▶ [What to work on]
A – In the venue reviews, how much does the downstairs coat check cost?
B – Write a continuation of the venue reviews, starting right after their final sentence.

▶ [Passage given]
※
I saw Alice in Chains here
AWESOME experience and one of the best gigs I've ever been to
The crowd were wicked, we bought multiple drinks as it was absolutely crammed and the whole night was one long great experience!!!
Definitely go and see bands here
Went here for the Meetup Americans Abroad Super Bowl party. I was impressed with the size of this venue. Had a very big open dance floor, two easy access bars, a coat check downstairs (£2), and a decent sized stage. When you walk in, it looks kind of like a church basement but with bars.
Granted I was here with a bunch of other Yanks to watch the Super Bowl, but this was a great event. The bars were fully and efficiently staffed, and the wait time was very short; with a room full of American Football fans, quick access to beer is key!
I hope to get back here for a show to see what the crowd is like and how it sounds for bands.
3 words: club de fromage
Unfortunately, there are so many other words that i can't give this place more than 3 stars. I think I'm just a bit too old. I used to go here a lot though, for the cheese.
The whole place is slightly... sticky. Might be those over-priced jelly shots.
And it's in a shopping centre, and it always has a queue of goths outside it at 3pm, which can be disconcerting.
It's fundamentally a student venue, and it does what it says on the tin - the odd good act plays here but basically it's about the cheese.
I can't believe I'm actually admitting it, but I love their Club de Fromage night on a Saturday. Whenever I've ended up here after beginning the night fairly civilly I always wonder what/who/why/how?! whilst having a word with me, myself and I in the bathroom, but jokes aside I can say I've never had an uneventful night here.
Due to the fancy dress theme, from 80's to 'bad taste' (aren't they the same?) the incredibly cheesy music (get ready to throw some shapes to the ghost buster theme tune, oh yeaaaaaah), cheap drinks, young student crowd (or still re living the student night experience, yep, me included) and utter lack of pretension, this night is totally awesome, er, man.
It's a messy meat market, just a few highlights include; a slippy floor covered in drink spillage (well it's hard to sing along to Chesney Hawkes AND keep a steady hand), lots of pervy boys who enjoy grabbing you (whether they're trying to cop a feel or simply trying to steady themselves post 99p vodka who knows, probably both) and DJ's who do old school shout outs that are reminiscent of bad family parties and wedding receptions. Have I sold it to you yet?
You've got to try a little piece of Fromage once at least, but I wouldn't advise doing so sober and just a note: if you see me in there, you didn't O.K?!
The heavy bass-line beats at Underground Rebel Bingo, twinned with the hedonistic, cursing and yelling of the hosts, meant I massively enjoyed my first trip to the academy. The venue itself felt like a student bar, there was nothing classy about it, it simply was the kind of venue you can let loose.
※
▶ [Raw data]

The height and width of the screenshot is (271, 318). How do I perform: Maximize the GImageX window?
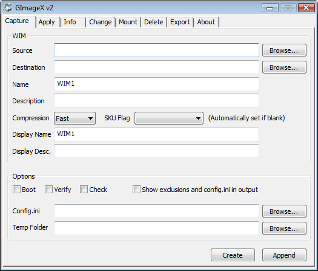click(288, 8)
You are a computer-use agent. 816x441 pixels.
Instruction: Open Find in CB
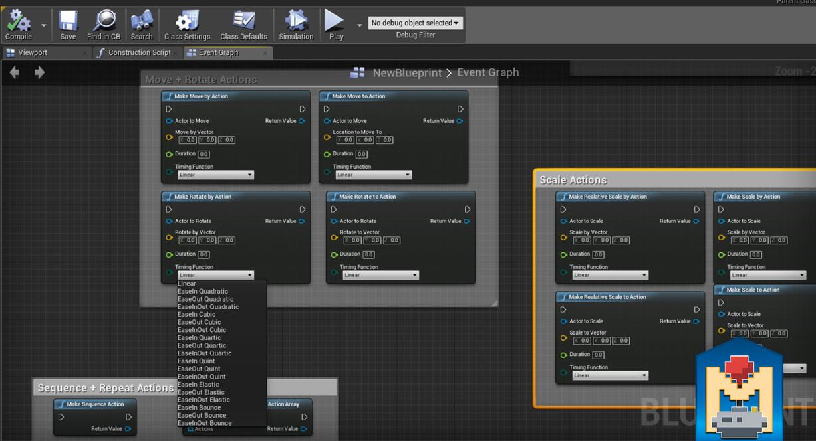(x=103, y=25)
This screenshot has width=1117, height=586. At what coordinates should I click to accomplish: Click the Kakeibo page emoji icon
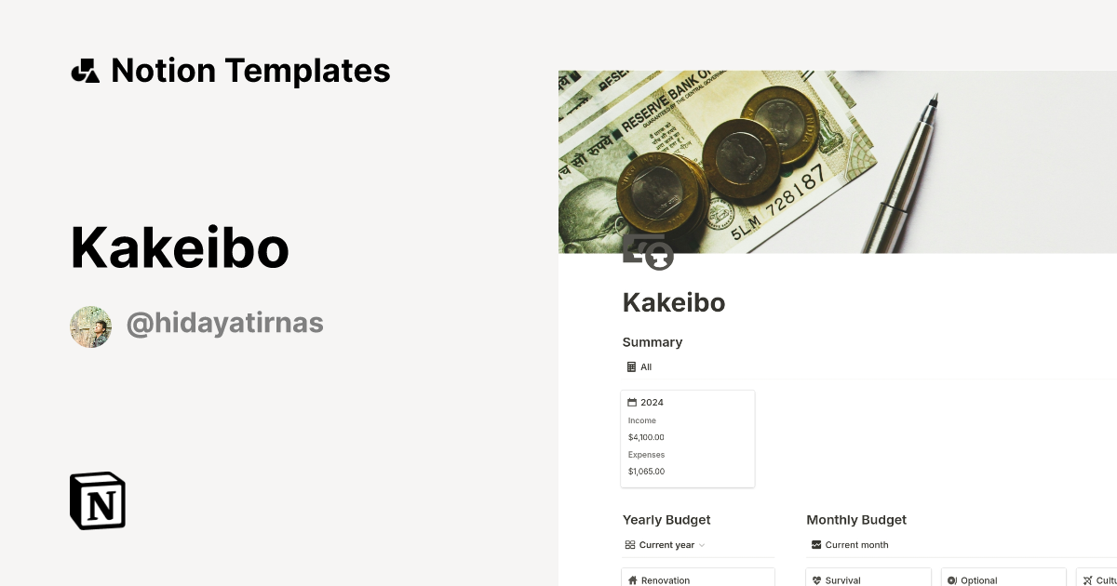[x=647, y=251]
※
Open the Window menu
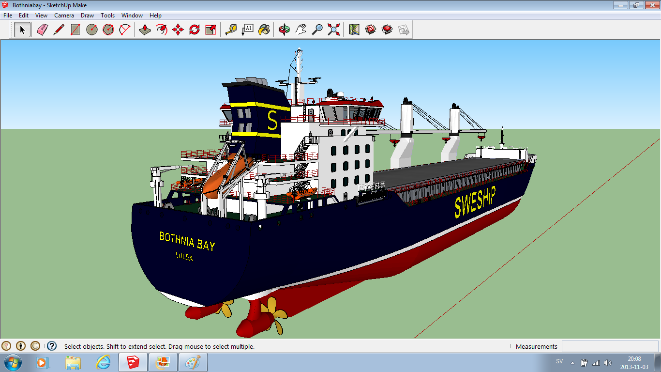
※
▶ [Answers]
A – £2

B –
As for the clientèle: There are a multitude of young ladies to gorge on who by all standards look like they'd enjoy being feasted on. The heavily inebriated gents... sorry lads seemed to enjoy watching them cavort on the stage, whilst chugging back beer in plastic glasses.
The drinks at the Carling Academy are cheap, the dancing manic, the noise levels high and most importantly a very up for it young crowd.
A guaranteed great night out is always to be found at Club de Fromage. I've seen the coolest indie kids and gloomiest goths cast of the shackles of oppression and throw some cheesy shapes to Rick Astley and Gina G.
But if you cringe at disco and hate the thought of pop - don't let my description above put you off. The kind of cheese they play is the finest camembert, rather than mouldy cheddar. If there is such a thing as good cheese...
There's The Supremes, The Beatles and The Beach Boys as well as many many more hidden treasures.
It pulls in a friendly, fun crowd who like cheapish drinks and awful dancing. Those who fear fancy dress need not apply.
Music Academys' should be somewhere cool, N1 Shopping Centre in Islington is not cool. It's the epitome of mainstream, people who go here wear Next and Monsoon and start there night with a drink in the Loydds No. 1 bar. Like I said, it's not cool.
Yet here they hold some pretty cool nights here, Rebel Bingo, Club Du Fromage and still I can't like it. Full of kids with too much pocket money and guys who don't wash as they think it makes them edgy. Erm, no. Please have a bath. If there is a band playing that you want to see then this is a nice little intimate venue but it does lack atmosphere, and reasonably priced drinks. Oh yeah, and a style or class from the punters is absent too, more O negative than O2!
I always find this venue a little odd. As a previous reviewer mentioned, she found the fact it's in a shopping centre odd. I do to! I know it's silly, but it almost puts me off for some reason... surely bands can't rock in the middle of a shopping centre? Well, they can and they do.
My friend's bands have played here a few times. I like the venue's sound, the set up is simple. It's not the best but it's quite small in comparison to Carling's other venues, which makes a wee change.
Many bands have played here, even Oceansize, which I wouldn't expect for some reason. The bill is usually quite good and the location is pretty perfect, the tube is only 5 minutes walk away...
I wouldn't hunt this place out, but it's good enough for a typical rock gig.
I have a soft spot for the Carling Academy in Islington as I came to see Dilated Peoples here when I was 16 for one of my first gigs in London. More recently I have been for the fun Club de Fromage night.
As Leanne said in her review it is relatively small compared to the other Carling Academies. However, when you're there it still feels like a large venue and whilst nothing special in terms of decor it is can feel like quite the night out.
I'd recommend the Academy as a place to see a mid level (in terms of fame) band or for the Club de Fromage night.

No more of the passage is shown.